Trace fossils are best preserved in sandstones;[1] the grain size and depositional facies both contributing to the better preservation. They may also be found in shales and limestones.[1]
Trace fossils are generally difficult or impossible to assign to a specific maker. Only in very rare occasions are the makers found in association with their tracks. Further, entirely different organisms may produce identical tracks. Therefore conventional taxonomy is not applicable, and a comprehensive form taxonomy has been erected. At the highest level of the classification, five behavioral modes are recognized:[1]
Fossils are further classified into form genera, a few of which are even subdivided to a "species" level. Classification is based on shape, form, and implied behavioural mode.
Because identical fossils can be created by a range of different organisms, trace fossils can only reliably inform us of two things: the consistency of the sediment at the time of its deposition, and the energy level of the depositional environment.[2] Attempts to deduce such traits as whether a deposit is marine or non-marine have been made, but shown to be unreliable.[2]
Trace fossils provide us with indirect evidence of life in the past, such as the footprints, tracks, burrows, borings, and feces left behind by animals, rather than the preserved remains of the body of the actual animal itself. Unlike most other fossils, which are produced only after the death of the organism concerned, trace fossils provide us with a record of the activity of an organism during its lifetime.
Trace fossils are formed by organisms performing the functions of their everyday life, such as walking, crawling, burrowing, boring, or feeding. Tetrapod footprints, worm trails and the burrows made by clams and arthropods are all trace fossils.

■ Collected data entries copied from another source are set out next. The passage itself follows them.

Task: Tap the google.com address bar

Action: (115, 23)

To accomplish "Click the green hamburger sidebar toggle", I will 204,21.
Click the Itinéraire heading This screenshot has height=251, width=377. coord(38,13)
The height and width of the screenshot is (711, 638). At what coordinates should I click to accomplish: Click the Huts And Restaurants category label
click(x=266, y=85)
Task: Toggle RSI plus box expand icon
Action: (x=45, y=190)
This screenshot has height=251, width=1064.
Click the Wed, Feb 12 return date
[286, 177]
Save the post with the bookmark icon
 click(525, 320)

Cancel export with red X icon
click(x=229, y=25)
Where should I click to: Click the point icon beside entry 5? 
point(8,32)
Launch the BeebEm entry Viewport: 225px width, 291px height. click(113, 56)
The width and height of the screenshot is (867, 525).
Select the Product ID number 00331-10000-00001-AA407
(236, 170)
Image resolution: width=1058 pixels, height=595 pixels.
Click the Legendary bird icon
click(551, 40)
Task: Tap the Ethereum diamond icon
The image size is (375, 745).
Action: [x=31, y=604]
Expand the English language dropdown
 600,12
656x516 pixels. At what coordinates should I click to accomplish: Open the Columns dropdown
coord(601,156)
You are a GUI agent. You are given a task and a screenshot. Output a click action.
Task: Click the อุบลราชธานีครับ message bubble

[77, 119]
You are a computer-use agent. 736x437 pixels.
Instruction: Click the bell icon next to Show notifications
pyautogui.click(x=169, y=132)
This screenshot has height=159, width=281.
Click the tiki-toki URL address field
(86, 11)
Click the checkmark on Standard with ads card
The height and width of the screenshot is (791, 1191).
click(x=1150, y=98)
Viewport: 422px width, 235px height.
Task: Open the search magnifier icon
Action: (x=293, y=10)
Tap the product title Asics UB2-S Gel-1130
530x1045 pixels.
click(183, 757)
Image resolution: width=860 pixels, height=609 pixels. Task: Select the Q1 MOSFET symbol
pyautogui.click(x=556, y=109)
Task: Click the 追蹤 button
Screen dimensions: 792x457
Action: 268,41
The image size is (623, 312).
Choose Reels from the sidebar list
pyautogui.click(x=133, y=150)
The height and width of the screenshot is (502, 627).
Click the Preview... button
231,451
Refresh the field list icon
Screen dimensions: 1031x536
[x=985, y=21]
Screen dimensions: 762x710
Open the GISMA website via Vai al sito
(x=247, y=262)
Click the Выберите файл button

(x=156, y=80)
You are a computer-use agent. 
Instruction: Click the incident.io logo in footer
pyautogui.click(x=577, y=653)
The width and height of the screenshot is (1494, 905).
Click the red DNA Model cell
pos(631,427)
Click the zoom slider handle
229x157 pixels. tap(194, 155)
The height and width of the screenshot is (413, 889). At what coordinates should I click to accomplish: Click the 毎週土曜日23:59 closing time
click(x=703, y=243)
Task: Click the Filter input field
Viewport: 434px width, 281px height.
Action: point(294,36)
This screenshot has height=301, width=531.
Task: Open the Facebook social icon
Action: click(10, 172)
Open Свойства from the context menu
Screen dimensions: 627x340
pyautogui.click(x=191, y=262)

Perhaps the most spectacular trace fossils are the huge, three-toed footprints produced by dinosaurs and related archosaurs. These imprints give scientists clues as to how these animals lived. Although the skeletons of dinosaurs can be reconstructed, only their fossilized footprints can determine exactly how they stood and walked. Such tracks can tell much about the gait of the animal which made them, what its stride was, and whether or not the front limbs touched the ground.
However, most trace fossils are rather less conspicuous, such as the trails made by segmented worms or nematodes. Some of these worm castings are the only fossil record we have of these soft-bodied creatures.
Fossil footprints made by tetrapod vertebrates are difficult to identify to a particular species of animal, but they can provide us with valuable information such as the speed, weight, and behavior of the organism that made them. Such trace fossils are formed when amphibians, reptiles, mammals or birds walked across soft (probably wet) mud or sand which later hardened sufficiently to retain the impressions before the next layer of sediment was deposited. Some fossils can even provide details of how wet the sand was when they were being produced, and hence allow estimation of paleo-wind directions.[3]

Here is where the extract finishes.